The tampered sessions might be noticed by users who attempted to place a phone call or send a text message when an authentication request or IMSI paging request was injected.
In the Authentication and Key Agreement (AKA) protocol attack, the same authentication request would be injected to all phones in range causing all but the targeted device – which would return a Mac failure -- to respond with synchronisation failures.

“The captured authentication request can now be replayed by the adversary each time he wants to check the presence of [a device] in a particular area. In fact, thanks to the error messages, the adversary can distinguish any mobile station from the one the authentication request was originally sent to,” the paper stated.

In tests, the authentication requests were obtained by placing six phone calls to a target’s phone and listening to the communication with osmocom-bb. The researchers wrote that the attacks could be used to track staff movements within a building.

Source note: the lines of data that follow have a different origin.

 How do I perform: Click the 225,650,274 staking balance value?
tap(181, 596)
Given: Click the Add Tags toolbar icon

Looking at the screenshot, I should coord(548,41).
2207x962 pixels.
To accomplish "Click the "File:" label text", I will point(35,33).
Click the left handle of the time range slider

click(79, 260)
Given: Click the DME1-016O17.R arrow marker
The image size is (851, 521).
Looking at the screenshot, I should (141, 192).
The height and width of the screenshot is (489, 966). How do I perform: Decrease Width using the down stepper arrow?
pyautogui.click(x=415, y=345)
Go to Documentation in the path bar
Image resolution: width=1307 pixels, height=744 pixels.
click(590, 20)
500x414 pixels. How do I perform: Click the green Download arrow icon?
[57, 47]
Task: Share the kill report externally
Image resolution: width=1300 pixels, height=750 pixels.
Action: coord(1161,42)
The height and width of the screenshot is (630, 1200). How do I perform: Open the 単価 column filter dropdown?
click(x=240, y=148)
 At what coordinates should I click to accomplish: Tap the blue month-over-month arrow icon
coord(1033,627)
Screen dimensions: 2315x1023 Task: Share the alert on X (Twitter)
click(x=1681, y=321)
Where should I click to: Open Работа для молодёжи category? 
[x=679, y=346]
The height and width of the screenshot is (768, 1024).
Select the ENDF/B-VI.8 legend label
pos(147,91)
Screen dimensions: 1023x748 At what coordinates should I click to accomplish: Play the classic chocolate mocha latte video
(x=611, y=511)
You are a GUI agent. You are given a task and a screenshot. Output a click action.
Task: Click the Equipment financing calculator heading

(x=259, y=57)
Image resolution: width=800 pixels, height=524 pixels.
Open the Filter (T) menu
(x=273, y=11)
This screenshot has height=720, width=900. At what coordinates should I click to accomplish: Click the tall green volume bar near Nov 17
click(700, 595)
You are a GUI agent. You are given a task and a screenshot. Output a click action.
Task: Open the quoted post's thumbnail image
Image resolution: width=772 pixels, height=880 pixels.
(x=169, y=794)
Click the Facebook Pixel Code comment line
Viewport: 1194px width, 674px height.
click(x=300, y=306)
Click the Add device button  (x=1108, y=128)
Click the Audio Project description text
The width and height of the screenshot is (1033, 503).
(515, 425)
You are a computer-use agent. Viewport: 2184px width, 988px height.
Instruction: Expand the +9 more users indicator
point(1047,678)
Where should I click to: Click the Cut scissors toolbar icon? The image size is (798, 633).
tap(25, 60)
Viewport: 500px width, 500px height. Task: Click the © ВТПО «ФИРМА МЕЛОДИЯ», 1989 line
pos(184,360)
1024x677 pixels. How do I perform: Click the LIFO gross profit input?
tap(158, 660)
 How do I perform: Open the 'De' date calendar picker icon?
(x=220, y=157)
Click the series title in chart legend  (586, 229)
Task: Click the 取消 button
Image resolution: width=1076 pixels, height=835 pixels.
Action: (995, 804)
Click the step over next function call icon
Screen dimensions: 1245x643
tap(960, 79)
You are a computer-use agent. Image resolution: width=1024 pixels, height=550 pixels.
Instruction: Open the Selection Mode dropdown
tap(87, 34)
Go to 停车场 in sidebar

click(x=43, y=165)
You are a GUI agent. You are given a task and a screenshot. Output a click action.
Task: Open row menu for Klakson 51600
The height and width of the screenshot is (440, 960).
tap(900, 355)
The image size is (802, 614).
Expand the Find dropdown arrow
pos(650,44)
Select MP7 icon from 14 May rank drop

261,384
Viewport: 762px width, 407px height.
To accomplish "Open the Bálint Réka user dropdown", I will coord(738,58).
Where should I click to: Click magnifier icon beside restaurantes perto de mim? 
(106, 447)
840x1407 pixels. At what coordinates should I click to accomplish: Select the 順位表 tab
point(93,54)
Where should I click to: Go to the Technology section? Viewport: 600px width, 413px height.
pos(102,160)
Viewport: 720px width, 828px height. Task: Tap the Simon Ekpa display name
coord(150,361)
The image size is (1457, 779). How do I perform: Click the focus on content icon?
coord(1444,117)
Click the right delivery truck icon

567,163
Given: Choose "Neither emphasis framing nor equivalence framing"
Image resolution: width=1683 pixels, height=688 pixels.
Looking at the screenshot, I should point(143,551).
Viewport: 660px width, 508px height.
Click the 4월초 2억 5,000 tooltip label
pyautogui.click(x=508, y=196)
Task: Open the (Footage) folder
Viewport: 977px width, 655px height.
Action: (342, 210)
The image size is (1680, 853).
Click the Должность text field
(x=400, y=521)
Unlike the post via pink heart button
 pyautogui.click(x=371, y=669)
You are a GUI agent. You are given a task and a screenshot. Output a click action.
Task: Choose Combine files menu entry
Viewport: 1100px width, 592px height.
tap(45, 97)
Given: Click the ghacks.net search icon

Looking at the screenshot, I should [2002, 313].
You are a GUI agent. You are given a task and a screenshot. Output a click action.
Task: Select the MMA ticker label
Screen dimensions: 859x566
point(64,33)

"[The employer] would first use the femtocell to sniff a valid authentication request. This could happen in a different area than the monitored one. Then the employer would position the device near the entrance of the building. Movements inside the building could be tracked as well by placing additional devices to cover different areas of the building," they wrote.

"If devices with wider area coverage than a femtocell are used, the adversary should use triangulation to obtain finer position data.”

Not the same
Previous attacks have been established that allow locations to be gleaned and calls to be intercepted on both GSM and 3G networks. However the new attacks were notable in that they targeted the protocol logic and were independent of device weaknesses or the need to break weak cryptographic functions.

The closest attack to the current research was made by Muxiang Zhang and Yuguang Fang which demonstrated how attackers could redirect a target's outgoing traffic to different networks, such as one with weak encryption or which charges higher rates.

The feat was possible because phones did not authenticate their serving networks.
It differed from the University of Birmingham and Technical University of Berlin research, the paper stated, because the attack focused on “impersonation, service theft and data confidentiality” rather than privacy issues in 3G.

Proposed fixes
The researchers proposed what they said were unique fixes for the vulnerabilities which introduced an “unlinkability” session key which was an additional key used in the AKA protocol and IMSI paging procedure fixes. It also included modifications to error messages that would prevent the attacks.
Both fixes use public-key cryptography which would need to be deployed by cellular operators within their networks. The proposed public key infrastructure was lightweight and changes to the adopted protocols were minimal.

The fixes would also not be expensive. “The solutions we propose show that privacy friendly measures could be adopted by the next generation of mobile telephony standards while keeping low the computational and economical cost of implementing them.”